Ces batailles, même avant d’aboutir, auraient des conséquences concrètes sur la capacité du prolétariat à résister aux licenciements et à trouver des solutions concrètes à ce qu’elles et ils vivent, y compris dans les TPE et PME. Éventuellement, la perspective de socialisation de l’entreprise pourra nourrir des luttes. Et en retour, elles donneront du contenu au combat politique.

Il ne s’agit évidemment pas de laisser tomber la question des salaires ou celle des conditions de travail. Mais en alliant ces combats sur les revenus du travail, avec des mots d’ordre et des formes de lutte contre les licenciements et les suppressions de poste, communs à toute notre classe, nous pourrions à la fois conjuguer des dynamiques locales et des mobilisations globales.
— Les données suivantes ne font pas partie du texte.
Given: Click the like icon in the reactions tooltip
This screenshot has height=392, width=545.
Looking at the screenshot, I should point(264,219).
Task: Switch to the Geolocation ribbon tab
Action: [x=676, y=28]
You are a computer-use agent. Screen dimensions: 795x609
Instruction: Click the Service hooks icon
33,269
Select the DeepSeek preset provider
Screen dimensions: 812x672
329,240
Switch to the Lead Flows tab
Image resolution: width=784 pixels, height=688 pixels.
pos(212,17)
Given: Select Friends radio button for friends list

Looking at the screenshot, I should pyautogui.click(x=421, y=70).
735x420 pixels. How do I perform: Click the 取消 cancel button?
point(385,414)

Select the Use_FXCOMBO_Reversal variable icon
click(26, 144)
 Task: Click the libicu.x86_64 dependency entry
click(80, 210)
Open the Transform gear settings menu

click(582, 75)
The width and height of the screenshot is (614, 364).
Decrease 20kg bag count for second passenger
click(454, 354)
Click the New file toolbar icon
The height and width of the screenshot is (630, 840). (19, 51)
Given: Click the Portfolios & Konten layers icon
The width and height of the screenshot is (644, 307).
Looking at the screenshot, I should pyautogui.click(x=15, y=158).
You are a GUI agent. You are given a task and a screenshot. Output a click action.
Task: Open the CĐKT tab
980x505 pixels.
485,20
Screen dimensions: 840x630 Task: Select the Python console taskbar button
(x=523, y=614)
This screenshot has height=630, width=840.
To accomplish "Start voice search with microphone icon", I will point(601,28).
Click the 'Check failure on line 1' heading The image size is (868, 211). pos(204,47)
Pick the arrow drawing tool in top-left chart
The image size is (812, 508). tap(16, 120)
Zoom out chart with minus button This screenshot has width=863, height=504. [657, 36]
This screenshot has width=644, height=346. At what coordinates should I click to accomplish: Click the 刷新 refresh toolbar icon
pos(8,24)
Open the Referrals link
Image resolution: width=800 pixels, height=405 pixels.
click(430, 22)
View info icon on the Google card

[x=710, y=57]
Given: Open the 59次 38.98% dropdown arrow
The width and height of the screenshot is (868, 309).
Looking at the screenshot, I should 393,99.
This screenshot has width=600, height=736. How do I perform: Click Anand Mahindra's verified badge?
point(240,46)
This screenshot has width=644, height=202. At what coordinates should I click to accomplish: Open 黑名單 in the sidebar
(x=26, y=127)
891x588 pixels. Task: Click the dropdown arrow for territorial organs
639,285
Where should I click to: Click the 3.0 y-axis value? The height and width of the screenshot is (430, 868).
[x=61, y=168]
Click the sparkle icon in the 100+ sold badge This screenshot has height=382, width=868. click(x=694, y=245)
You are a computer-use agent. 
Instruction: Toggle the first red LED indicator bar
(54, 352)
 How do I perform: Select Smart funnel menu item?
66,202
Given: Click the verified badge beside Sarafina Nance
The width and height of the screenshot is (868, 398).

Au surplus, cette logique serait porteuse de questionnements sur le partage des fruits du travail collectif, sur le pouvoir de décision sur les lieux de travail et, au final, sur ce que l’on produit et comment on le produit. Les analyses militantes sur la propriété des moyens de production et l’organisation démocratique de la société semblent aujourd’hui n’être que des propos « radicaux ». Mais elles pourraient apparaître demain pour ce qu’elles sont : des solutions pratiques et efficaces, les seules à même d’améliorer le sort des classes populaires et d’assurer la survie de l’humanité face aux enjeux écologiques.